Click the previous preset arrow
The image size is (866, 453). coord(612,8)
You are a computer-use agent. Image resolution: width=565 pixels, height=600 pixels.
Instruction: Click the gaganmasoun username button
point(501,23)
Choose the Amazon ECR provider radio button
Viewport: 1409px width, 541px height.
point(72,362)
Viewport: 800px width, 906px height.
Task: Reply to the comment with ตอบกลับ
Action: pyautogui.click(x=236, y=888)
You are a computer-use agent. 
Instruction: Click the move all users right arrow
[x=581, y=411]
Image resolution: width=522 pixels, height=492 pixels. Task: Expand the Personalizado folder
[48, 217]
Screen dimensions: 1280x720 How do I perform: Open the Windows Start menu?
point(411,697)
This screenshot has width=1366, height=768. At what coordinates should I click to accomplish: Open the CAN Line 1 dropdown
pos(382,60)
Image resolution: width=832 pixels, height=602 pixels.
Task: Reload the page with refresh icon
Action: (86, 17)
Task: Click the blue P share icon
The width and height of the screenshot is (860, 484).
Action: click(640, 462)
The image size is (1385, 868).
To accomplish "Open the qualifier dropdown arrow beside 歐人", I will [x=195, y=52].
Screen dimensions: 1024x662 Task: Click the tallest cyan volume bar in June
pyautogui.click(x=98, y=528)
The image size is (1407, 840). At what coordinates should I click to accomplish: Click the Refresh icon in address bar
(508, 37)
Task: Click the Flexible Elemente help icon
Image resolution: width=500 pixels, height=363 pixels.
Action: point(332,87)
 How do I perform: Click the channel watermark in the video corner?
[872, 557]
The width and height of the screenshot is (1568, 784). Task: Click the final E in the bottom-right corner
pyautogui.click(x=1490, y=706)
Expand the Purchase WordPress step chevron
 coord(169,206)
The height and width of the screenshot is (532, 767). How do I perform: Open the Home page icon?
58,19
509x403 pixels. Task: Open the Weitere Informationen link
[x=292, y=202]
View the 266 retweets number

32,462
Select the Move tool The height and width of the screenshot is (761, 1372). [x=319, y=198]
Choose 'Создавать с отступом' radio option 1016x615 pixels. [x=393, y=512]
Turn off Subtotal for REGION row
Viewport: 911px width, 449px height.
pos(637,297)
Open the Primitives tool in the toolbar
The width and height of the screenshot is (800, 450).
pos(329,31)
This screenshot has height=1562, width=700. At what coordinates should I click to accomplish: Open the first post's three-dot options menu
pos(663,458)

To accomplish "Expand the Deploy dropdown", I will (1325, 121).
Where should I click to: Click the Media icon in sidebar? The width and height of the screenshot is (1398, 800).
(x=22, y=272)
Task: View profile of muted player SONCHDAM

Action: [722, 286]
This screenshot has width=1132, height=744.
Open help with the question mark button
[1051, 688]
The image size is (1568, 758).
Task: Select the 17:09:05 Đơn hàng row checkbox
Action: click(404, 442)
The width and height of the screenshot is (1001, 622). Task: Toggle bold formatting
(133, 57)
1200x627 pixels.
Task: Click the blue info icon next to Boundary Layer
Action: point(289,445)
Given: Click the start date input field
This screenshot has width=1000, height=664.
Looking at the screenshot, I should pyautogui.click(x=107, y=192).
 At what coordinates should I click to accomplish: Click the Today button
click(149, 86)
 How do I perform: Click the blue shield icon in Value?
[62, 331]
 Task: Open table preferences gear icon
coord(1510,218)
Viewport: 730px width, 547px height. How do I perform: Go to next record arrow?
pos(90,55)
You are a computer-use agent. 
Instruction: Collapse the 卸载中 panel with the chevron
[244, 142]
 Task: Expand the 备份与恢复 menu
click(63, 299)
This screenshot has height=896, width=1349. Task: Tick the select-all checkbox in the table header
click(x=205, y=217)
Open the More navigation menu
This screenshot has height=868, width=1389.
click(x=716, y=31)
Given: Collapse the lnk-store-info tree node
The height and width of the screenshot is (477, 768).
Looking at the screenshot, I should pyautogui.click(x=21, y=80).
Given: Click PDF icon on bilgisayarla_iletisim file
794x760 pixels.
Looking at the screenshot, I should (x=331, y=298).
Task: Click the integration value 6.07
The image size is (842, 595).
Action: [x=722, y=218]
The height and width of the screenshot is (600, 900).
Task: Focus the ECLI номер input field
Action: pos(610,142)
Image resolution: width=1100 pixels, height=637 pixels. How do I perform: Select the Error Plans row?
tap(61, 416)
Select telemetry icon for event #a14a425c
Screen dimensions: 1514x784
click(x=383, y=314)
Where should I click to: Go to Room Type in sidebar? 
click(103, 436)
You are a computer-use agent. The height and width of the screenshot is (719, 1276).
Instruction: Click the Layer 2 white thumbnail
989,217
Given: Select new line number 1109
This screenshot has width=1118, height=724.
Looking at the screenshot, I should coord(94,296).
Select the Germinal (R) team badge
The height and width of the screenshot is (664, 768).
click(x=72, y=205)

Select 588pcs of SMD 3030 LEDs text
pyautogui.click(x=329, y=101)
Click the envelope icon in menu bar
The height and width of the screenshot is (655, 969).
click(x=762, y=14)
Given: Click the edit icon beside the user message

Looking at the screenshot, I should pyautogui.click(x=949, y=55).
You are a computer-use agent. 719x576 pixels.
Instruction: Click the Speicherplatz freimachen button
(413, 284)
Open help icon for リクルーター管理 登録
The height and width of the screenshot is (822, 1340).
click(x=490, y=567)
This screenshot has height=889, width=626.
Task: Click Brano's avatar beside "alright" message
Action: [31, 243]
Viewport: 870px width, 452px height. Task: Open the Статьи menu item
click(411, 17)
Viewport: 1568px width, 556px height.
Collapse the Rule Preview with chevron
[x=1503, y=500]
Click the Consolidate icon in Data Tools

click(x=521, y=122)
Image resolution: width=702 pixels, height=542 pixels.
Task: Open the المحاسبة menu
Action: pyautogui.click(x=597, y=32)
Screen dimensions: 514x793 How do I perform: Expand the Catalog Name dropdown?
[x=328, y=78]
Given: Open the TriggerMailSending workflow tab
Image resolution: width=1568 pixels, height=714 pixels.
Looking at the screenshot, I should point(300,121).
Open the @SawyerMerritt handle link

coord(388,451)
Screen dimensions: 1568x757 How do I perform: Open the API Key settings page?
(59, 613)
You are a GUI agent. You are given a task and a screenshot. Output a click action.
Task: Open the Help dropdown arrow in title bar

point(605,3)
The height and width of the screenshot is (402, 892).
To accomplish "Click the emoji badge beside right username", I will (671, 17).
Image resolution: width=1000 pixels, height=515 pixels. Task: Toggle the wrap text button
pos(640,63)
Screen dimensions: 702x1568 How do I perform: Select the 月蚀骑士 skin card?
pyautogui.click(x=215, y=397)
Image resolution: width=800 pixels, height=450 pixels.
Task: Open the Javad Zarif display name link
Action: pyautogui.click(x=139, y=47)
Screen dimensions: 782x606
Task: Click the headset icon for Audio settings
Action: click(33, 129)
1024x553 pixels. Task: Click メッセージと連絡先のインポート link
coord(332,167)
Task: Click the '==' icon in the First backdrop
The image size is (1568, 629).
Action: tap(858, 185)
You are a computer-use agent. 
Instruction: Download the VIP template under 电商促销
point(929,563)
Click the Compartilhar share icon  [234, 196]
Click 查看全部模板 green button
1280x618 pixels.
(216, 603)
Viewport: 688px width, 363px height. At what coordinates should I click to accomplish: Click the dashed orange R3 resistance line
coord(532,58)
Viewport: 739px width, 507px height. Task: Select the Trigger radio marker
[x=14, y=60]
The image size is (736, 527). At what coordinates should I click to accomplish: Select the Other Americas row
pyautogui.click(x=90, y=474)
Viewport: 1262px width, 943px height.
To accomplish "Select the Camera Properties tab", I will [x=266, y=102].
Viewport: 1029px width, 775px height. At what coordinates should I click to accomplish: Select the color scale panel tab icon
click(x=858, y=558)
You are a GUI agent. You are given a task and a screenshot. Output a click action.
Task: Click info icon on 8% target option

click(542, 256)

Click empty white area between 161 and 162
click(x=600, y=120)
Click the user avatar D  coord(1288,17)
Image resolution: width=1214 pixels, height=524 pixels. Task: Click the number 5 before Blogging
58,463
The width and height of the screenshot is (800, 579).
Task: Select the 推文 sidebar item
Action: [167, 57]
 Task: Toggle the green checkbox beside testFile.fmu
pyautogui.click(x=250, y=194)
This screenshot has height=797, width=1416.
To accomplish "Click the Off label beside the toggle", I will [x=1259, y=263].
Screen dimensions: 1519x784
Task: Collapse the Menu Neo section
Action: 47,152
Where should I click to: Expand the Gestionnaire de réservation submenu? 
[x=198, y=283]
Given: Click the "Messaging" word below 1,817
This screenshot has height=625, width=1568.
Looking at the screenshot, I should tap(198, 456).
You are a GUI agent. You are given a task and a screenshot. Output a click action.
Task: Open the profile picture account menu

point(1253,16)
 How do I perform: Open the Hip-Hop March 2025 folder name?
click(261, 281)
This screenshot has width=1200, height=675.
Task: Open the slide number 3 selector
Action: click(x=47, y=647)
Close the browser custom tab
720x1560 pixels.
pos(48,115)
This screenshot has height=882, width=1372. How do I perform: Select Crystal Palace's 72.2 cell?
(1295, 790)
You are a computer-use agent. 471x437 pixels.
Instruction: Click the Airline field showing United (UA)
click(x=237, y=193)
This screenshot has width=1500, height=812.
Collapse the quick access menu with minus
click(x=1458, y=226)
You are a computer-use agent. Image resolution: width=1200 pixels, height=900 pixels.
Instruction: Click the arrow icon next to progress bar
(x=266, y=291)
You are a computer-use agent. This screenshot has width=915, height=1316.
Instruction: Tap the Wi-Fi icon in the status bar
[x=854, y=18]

----------

The task >> What is needed is an exact copy of the lines above, from the one containing "Click empty white area between 161 and 162" through the one containing "word below 1,817", with nothing added.

Exercise output >>
Click empty white area between 161 and 162
click(x=600, y=120)
Click the user avatar D  coord(1288,17)
Image resolution: width=1214 pixels, height=524 pixels. Task: Click the number 5 before Blogging
58,463
The width and height of the screenshot is (800, 579).
Task: Select the 推文 sidebar item
Action: [167, 57]
 Task: Toggle the green checkbox beside testFile.fmu
pyautogui.click(x=250, y=194)
This screenshot has height=797, width=1416.
To accomplish "Click the Off label beside the toggle", I will [x=1259, y=263].
Screen dimensions: 1519x784
Task: Collapse the Menu Neo section
Action: 47,152
Where should I click to: Expand the Gestionnaire de réservation submenu? 
[x=198, y=283]
Given: Click the "Messaging" word below 1,817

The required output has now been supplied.